MSXML2::IXMLDOMDocument2Ptr->GetXML() messing up my string!

浪子不回头ぞ 提交于 2019-12-12 23:12:43

问题


All,

this is my code

//declare string pointer
BSTR markup;

//initialize markup to some well formed XML <-

//declare and initialize XML Document
MSXML2::IXMLDOMDocument2Ptr pXMLDoc;
HRESULT hr;
hr = pXMLDoc.CreateInstance(__uuidof(MSXML2::DOMDocument40));
pXMLDoc->async = VARIANT_FALSE;
pXMLDoc->validateOnParse = VARIANT_TRUE;
pXMLDoc->preserveWhiteSpace = VARIANT_TRUE;    

//load markup into XML document
vtBoolResult = pXMLDoc->loadXML(markup);

//do some changes to the XML file<-

//get back string from XML doc
markup = pXMLDoc->Getxml(); //<-- this retrieves RUBBISH

At this point my string is mangled (just a few chinese characters at the start then rubbish) . Looks like an encoding issue.

I also tried the following:

_bstr_t superMarkup = _bstr_t(markup);

//did my stuff

superMarkup = pXMLDoc->Getxml();

markup = superMarkup; 

but still I am getting the same result.

Even if I call GetXML() without changing anything in the xml document I still get rubbish.

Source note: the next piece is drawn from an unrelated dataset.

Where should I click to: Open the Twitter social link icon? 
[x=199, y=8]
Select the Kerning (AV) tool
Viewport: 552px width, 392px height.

At this point if I try to assign the mangled pointer to another pointer it will trow an error:

Attempted to restore write protected memory. this is often an indication that other memory is corrupted.

Any suggestion?

EDIT1:

I found out this is happening in relation to the size of the XML string. If it happens on a given XML string and I reduce the size (keeping the same schema) it will work fine. Looks like MSXML2::DOMDocument40 has a limitation on size? In detail it happens if I have more than 16407 characters. I have one more GetXML will retrieve RUBBISH - if it's <= 16407 everything works fine.

EDIT2:

Roddy was right - I was missing that _bstr_t is a class ...

Rings any bell?

Cheers


回答1:


Try replacing

 BSTR Markup;

with

 bstr_t Markup;

BSTR is pretty much a dumb pointer, and I think that the return result of GetXML() is being converted to a temporary which is then destroyed by the time you get to see it. bstr_t wraps that with some smart-pointer goodness...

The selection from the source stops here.